Published in the Columbia Journalism Review Online (www.cjr.org) - June 9, 2010
By Steve Daley
There they are again, this time on the front of the Washington Post "Style" section (6/4/10). It’s the celebrity chefs, and this time they’re in service to First Lady Michelle Obama and her campaign against childhood obesity.
The latest "Style" section snapshot of the culinary elites preceded a larger White House gathering of chefs who are every bit as serious about school nutrition as they are about a $28 chunk of pan roasted Arctic char with orange and rosemary beurre blanc.
We are in the age of the unavoidable cook. They won’t stay in the kitchen unless someone puts a camera in there.
Chef profiles crowd the pages of city magazines such as "Boston," "Los Angeles," and "Washingtonian." These publications track the career paths and great thoughts of chefs the way the old "Sporting News" used to follow All-Star shortstops.
Celebrity chefs overrun HBO’s clever "Treme," though it must be said the shiny, self-satisfied chaps playing themselves in a ruined post-Katrina New Orleans are well behaved, unlike the gaggle of posturing gangsta chefs who torment waiters and rail (generally in British and French accents) on cable television.

|---|

Copy word for word the stretch of the celebrity chef column that begins with the words "Published in the" and ends after the words "camera in there.".

DATASET EXTRACT:
|---|

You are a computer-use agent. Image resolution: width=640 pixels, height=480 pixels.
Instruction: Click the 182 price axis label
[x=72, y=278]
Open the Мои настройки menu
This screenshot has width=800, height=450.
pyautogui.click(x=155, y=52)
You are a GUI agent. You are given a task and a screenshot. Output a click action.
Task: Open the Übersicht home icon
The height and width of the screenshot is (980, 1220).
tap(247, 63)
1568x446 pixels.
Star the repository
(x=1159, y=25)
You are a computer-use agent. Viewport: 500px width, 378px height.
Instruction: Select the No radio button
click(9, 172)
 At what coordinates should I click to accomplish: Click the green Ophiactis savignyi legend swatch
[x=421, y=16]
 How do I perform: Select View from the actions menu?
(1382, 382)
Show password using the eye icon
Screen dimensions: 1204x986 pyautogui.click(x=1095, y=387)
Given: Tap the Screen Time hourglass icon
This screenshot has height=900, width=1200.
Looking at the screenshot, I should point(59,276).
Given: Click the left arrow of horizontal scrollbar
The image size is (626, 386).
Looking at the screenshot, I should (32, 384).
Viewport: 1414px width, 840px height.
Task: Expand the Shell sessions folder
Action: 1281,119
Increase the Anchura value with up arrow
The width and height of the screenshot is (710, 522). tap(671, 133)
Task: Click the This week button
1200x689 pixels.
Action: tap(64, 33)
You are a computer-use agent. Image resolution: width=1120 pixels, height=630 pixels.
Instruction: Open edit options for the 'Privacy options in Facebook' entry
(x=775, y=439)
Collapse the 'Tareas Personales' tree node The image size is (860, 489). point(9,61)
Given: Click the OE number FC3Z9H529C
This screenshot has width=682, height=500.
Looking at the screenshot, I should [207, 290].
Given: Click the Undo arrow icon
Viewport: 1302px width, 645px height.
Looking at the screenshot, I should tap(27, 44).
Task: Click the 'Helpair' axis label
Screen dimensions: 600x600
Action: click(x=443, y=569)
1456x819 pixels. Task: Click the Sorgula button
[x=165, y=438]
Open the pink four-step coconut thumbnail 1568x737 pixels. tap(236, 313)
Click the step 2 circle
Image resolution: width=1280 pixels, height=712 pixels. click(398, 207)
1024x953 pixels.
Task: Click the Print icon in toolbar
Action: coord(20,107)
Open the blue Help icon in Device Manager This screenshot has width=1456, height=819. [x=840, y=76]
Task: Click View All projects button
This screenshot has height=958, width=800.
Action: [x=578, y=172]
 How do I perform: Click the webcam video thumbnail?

|---|

EXERCISE RESPONSE:
Published in the Columbia Journalism Review Online (www.cjr.org) - June 9, 2010
By Steve Daley
There they are again, this time on the front of the Washington Post "Style" section (6/4/10). It’s the celebrity chefs, and this time they’re in service to First Lady Michelle Obama and her campaign against childhood obesity.
The latest "Style" section snapshot of the culinary elites preceded a larger White House gathering of chefs who are every bit as serious about school nutrition as they are about a $28 chunk of pan roasted Arctic char with orange and rosemary beurre blanc.
We are in the age of the unavoidable cook. They won’t stay in the kitchen unless someone puts a camera in there.